Oil and Gas Industry
SCADA systems have common and unique threats compared with traditional IT Systems. The following is a description of SCADA system vulnerabilities with an emphasis on those that are either unique to SCADA systems or are exacerbated by SCADA system peculiarities:
- Staff Experience – SCADA system staff are familiar with keeping control systems running. The normal goals are reliability and can initially feel in conflict with security efforts. With a bent for engineering and technical solutions to problems, the important role of developing security policies can be a foreign concept to typical SCADA staff. Furthermore SCADA staff may not be receptive to IT staff ecommendations.
- Operating System Vulnerabilities – The whole host of normal IT operating system vulnerabilities are present in SCADA systems. The difference from an IT shop is that patching may be performed less rigorously. The SCADA system operator has a running system that is expect to perform without interruptions. A test bed is unusual and reports of patch induced problems that cause systems to crash or take severe performance hits creates reluctance.
- Authentication – It is not uncommon for SCADA systems to have shared passwords. This creates convenience for the staff but eliminates any sense of authentication and accountability. In some cases moving to two-factor authentication is limited by work conditions that may impede iris scans or fingerprint scans because of dirty hands or the wearing of safety goggles. Confidentiality of authentication is often compromised by the use of clear text transmissions.
- Remote access – Because of the economics of staffing control centers around the clock it is not uncommon for SCADA systems to be configured with remote access.
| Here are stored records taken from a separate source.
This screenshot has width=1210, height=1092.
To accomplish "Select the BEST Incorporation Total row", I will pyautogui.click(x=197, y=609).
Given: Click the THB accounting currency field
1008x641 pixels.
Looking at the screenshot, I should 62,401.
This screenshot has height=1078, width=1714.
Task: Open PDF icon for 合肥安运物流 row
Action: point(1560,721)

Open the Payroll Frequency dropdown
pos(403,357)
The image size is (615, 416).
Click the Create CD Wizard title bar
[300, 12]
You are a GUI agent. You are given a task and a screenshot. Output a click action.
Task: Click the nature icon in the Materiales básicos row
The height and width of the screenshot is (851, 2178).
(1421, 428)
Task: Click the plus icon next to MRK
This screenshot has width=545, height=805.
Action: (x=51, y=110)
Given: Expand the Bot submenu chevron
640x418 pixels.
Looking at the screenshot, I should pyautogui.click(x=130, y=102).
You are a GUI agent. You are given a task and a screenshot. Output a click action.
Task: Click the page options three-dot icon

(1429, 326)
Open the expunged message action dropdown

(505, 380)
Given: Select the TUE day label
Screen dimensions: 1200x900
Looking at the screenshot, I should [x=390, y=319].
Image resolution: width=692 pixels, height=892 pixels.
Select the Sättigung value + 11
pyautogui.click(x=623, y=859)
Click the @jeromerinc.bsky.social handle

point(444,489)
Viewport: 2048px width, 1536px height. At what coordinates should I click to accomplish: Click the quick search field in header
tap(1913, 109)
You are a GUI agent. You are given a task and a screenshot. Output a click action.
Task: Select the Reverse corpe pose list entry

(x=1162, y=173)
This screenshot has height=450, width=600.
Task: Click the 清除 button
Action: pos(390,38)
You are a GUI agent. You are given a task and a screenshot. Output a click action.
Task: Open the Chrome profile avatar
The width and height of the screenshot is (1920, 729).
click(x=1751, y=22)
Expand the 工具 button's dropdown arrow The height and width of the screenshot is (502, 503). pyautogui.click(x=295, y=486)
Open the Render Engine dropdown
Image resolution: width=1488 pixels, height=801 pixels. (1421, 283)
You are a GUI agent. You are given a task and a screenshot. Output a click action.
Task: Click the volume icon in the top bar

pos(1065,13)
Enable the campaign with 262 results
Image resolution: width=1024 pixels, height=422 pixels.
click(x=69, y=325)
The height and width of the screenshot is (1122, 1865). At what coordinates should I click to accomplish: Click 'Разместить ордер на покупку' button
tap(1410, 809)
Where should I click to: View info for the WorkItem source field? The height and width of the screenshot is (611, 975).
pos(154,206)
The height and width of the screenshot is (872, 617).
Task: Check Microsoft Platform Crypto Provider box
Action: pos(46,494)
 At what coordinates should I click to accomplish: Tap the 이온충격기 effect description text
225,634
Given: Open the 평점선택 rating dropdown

This can include dial-up access or VPN access over the Internet.
- Interconnections – The more connections the more exposure and vulnerability a SCADA system has. Economic and enterprise pressures often result in internal connections between the SCADA network and the business network.
- Monitoring and Defenses – The use of Intrusion Detection Software (IDS) is not common. Firewalls and antivirus software are not universal. Given staff cut backs and drives for higher efficiency there is often little time to review logs. The potential for zero-day worms is always present.
- Wireless – SCADA systems often use microwave, data radios and cellular packet services for communications. Depending on the implementation, these forms of communication can be vulnerable to certain types of attacks.
- Remote Processors – Certain classes of remote processors have recognized security vulnerabilities. Here the difficulty is two fold. First the computation power and memory resources of the processors are modest and not suitable for security upgrades. Secondly, once they are installed they typically stay in place for ten years or more. The result is vulnerable equipment that stays vulnerable for a long time.
- SCADA Software – The SCADA application software has modest security features and other design weaknesses.
- Public Information – It is not unusual for SCADA system owners to have published papers on the design of their system at a time when security was not a priority. This can expose system vulnerabilities. It is also fairly common for consultants or contractors to advertise their experience and reveal information about past clients.
- Physical security – SCADA systems are usually distributed over large distances with multiple unstaffed locations. The physical protection of SCADA devices becomes important. But because pin tumbler locks, master keys and cylinder locks all have reported weaknesses it is important to be realistic about the level of protection they provide. In some cases economics and vendor promotion have brought closed circuit TV and intrusion contacts into the SCADA system. While convenient and cost effective, this weakens the reinforcing nature of separate physical security and SCADA systems.